Scrive in esso l’ASL che gli attualmente positivi al virus in cura nei propri domicili sanniti sono 78 (ieri 69), tra questi c’è da oggi anche una persona che ha la residenza fuori provincia; i ricoverati al ‘S. Pio’ sono 5 (come ieri), il ricoverato in altre province è tuttora 1 solo (come ieri), le guarigioni sono state 30 (come ieri).

Schematizzando, dal 1° agosto, i casi totali sono stati 115, così differenziati, nel report di oggi 17 settembre:
1 persona morta di Torrecuso (il nuovo deceduto torrecusano non è contemplato nel report dell'ASL perché il decesso è avvenuto dopo le 23,59 di ieri);

5 ricoverati nell'ospedale 'S Pio' di Benevento (1 di Castelvenere, 1 di Torrecuso, 1 di Telese e 2 di Benevento), anche qui va specificato che, per il citato termine temporale, il paziente di Torercuso purtroppo non c’è più;

1 ricoverato in ospedale fuori della provincia di Benevento (è di Limatola);

78 persone attualmente positive in cura nei propri domicili sanniti:
27 a Benevento;
13 a Montesarchio;
6 a S. Agata dei Goti;
5 a Durazzano;
4 a Reino e Limatola;
3 ad Airola;
2 ad Apollosa e Dugenta;
1 ad Apice, Bonea, Fragneto l’Abate, Paduli, S. Bartolomeo in Galdo, S. Lorenzello, S. Nicola Manfredi, S. Angelo a Cupolo, Telese, Tocco Caudio, Torrecuso più un non residente nel Sannio.
30 guariti: 6 a Benevento; 3 a S. Agata dei Goti e Torrecuso; 2 ad Apollosa, Moiano, Montesarchio, S. Giorgio la Molara, S. Nicola Manfredi, 1 ad Airola, Cerreto Sannita, Paduli, Reino, S. Lorenzo Maggiore, S. Angelo a Cupolo, Solopaca, Telese.

'Casi dubbi': sono quelli relativi ad alcune cifre di persone prima riportate nella tabella dei contagiati nei propri domicili, ma poi sparite nel nulla, nel senso che non sono passate - come avrebbero dovuto, come è accaduto a tutte le altre persone finite in quella tabella - nelle altre caselle: tra i guariti o tra ricoverati al ‘S. Pio’ o tra i ricoverati in altre province o tra i deceduti.

Inizialmente, ce n'è stato uno solo, relativo a S. Nicola Manfredi: la tabella dell'ASL - dal 2 settembre in poi - non ha dato più notizie di uno dei 3 contagiati di quel comune prima presente come contagiato nelle medesime tabelle comunicate nei 3 giorni precedenti (quelli dal 30 agosto al 1° settembre).

A questa “sparizione” tabellare si aggiungono dal 15 settembre quelle di un contagiato di Durazzano e di un altro di Montesarchio.

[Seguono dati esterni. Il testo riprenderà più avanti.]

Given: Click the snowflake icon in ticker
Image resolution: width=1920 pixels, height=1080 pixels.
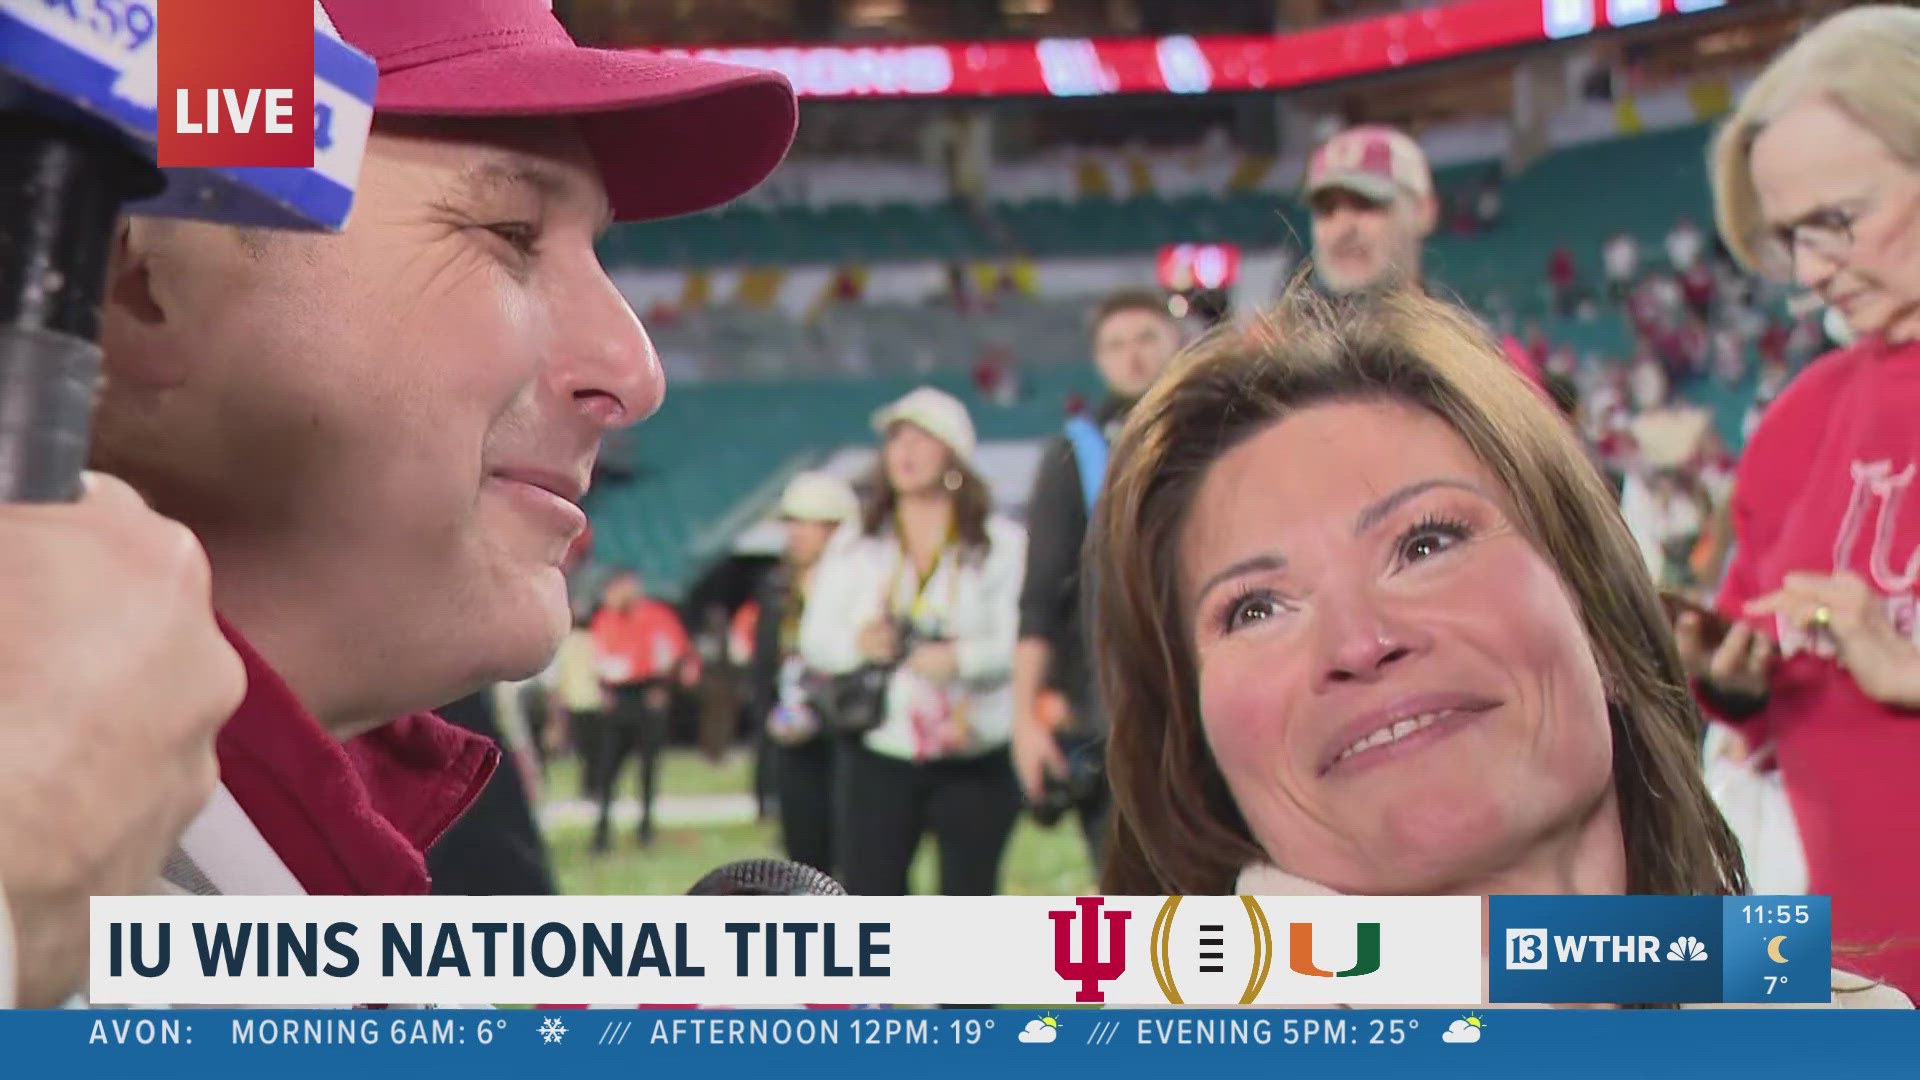Looking at the screenshot, I should [553, 1031].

I dati dei contagiati nei propri domicili, dei due comuni, sono infatti passati da 2 a 1 (a Durazzano) e da 16 a 15 (a Montesarchio) senza essere quelle due persone contagiate ufficialmente poi ricomparse nelle altre caselle del report dove, come abbiamo elencato, avrebbero per forza dovuto comparire. Anche questi due contagiati come quello di S. Nicola sono, da un giorno all’altro, svaniti nel nulla.

Chissà, se il direttore generale e la responsabile del Servizio di epidemiologia dell'ASL di Benevento, prima o poi, daranno una pubblica spiegazione di ciò. Le loro comunicazioni sono ufficiali e se c'è stato qualche refuso va ufficialmente comonicato, con gli stessi mezzi. Il permanere del loro incomprensibile silenzio, anche rispetto a queste singole incongruenze numerica, non tranquillizza certo.